Поцелуй оказался… странным. Обычным и, я бы даже сказал… скучным?
Тем вечером с Тохой я плыл от невообразимо приятных ощущений в груди и ниже, а сейчас…
Как говорил тот голос? Нужно понять кое-что важное? Я нихрена не понял. Ну, разве что то, что Тоха целуется лучше.
Впрочем, я не торопился отстраняться. Мне, будем говорить честно, было ни холодно, ни жарко от происходящего. Грубо говоря, наплевать. До поры, до времени, конечно.
Дверь в аудиторию открылась совершенно неожиданно. Скрип возмущенных петель заставил меня вздрогнуть, но не более того.
– Иван Васильевич, можн-но? - на последнем слоге голос Антона дрогнул, словно он подавился воздухом.
Коломенский резко отстранился, но его рука на моей талии почему-то сжалась сильнее. Я повернул голову в сторону друга, слегка задев виском холодную стену.
– Выспался? - спросил я с какой-то совершенно глупой интонацией, резким движением скидывая руку преподавателя.
– Если бы ты не разбудил меня утром, выспался бы, - как ни в чем не бывало улыбнулся Глубоковских. – Иван Васильевич, я к вам с зачеткой.
– Ага, - кивнул преподаватель, вытаскивая из нагрудного кармана ручку. В зачетной книжке Тохи тут же появилась заслуженная пятёрка. – Вы можете быть свободны, парни.
– До свидания! - в один голос попрощались мы, покидая аудиторию.

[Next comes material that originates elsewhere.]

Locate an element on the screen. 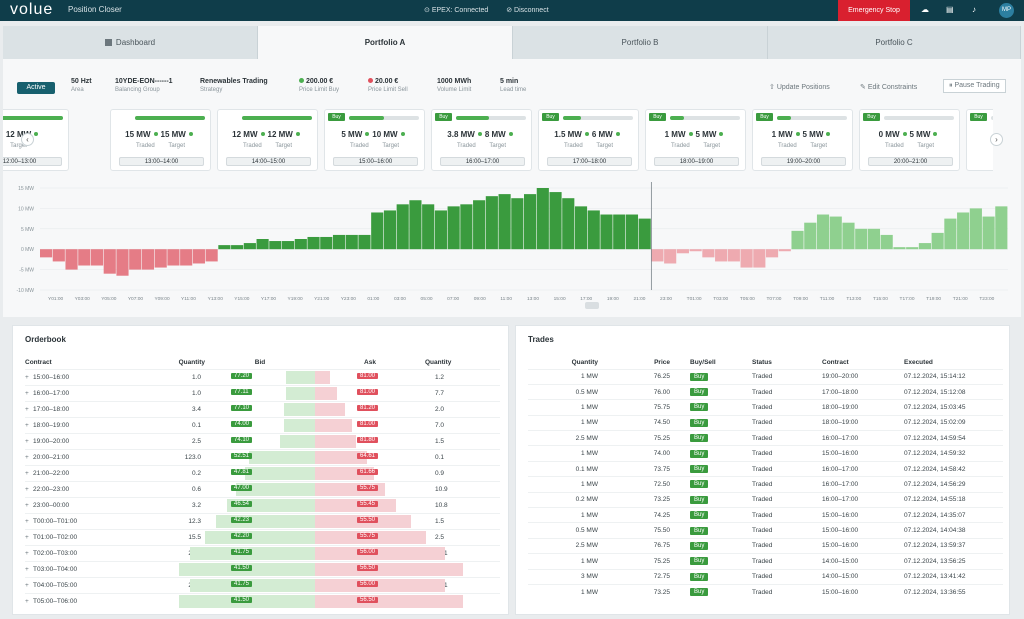 The width and height of the screenshot is (1024, 619). scroll-left-button: ‹ is located at coordinates (28, 140).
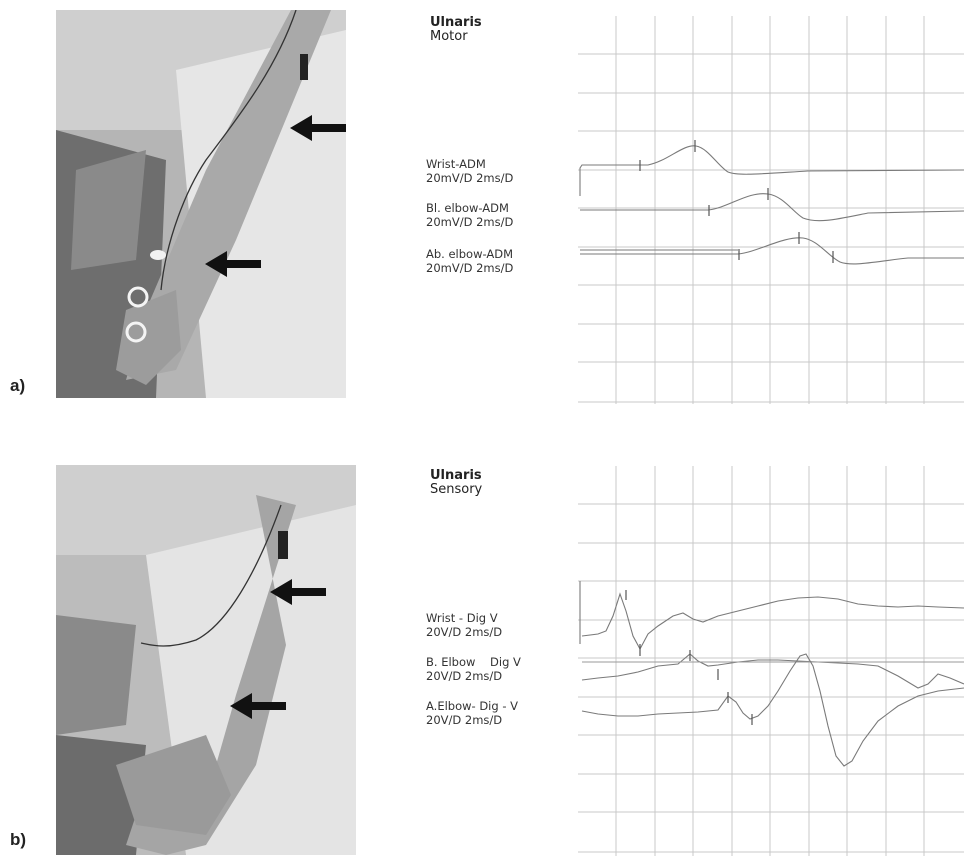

Следуя за Тошей в раздевалку, я молчал. Парень тоже не торопился выяснять отношения и кидаться с претензиями. То ли просто был слегка - да какой уж там слегка, охрененно - шокирован, то ли думал, как теперь от меня избавиться. Но хрен там - я приставучий, от меня так просто не отбрехаться. Я ещё в детстве поклялся, что буду защищать Тоху до конца своей жизни, а сейчас, когда мне доподлинно известно, что он находится в опасности, эта самая защита была парню просто необходима. Или, вполне возможно, в осознании собственной важности нуждался я сам. Но это всё суровая проза жизни, о которой Антону знать совершенно необязательно.
– Ты так и будешь на меня злиться? - вопрос был гордо проигнорирован, а Тоха с независимым видом направлялся в сторону остановки. Я не гордый - плелся рядом, стараясь не сбавлять шаг. – Слушай, я вообще не понимаю, почему должен оправдываться. Ты вроде бы не моя девушка и не мой отец, чтобы я пиздец испугался.
Глубоковских резко затормозил, и я слегка задел его плечо своим.
– Ты чуть ли не на Библии клялся, что натуральнее тебя только картошка с бабушкиного огорода, а десять минут назад я имел честь лицезреть, как тебя засасывает препод по психологии, и ты что-то не шибко вырывался!
Я был благодарен уже за то, что друг не орал на всю улицу, славя меня и Коломенского на весь универ - из здания то и дело выползали убитые горем или в жопу радостные студенты. В глазах Антона поселилась тоска и тревога.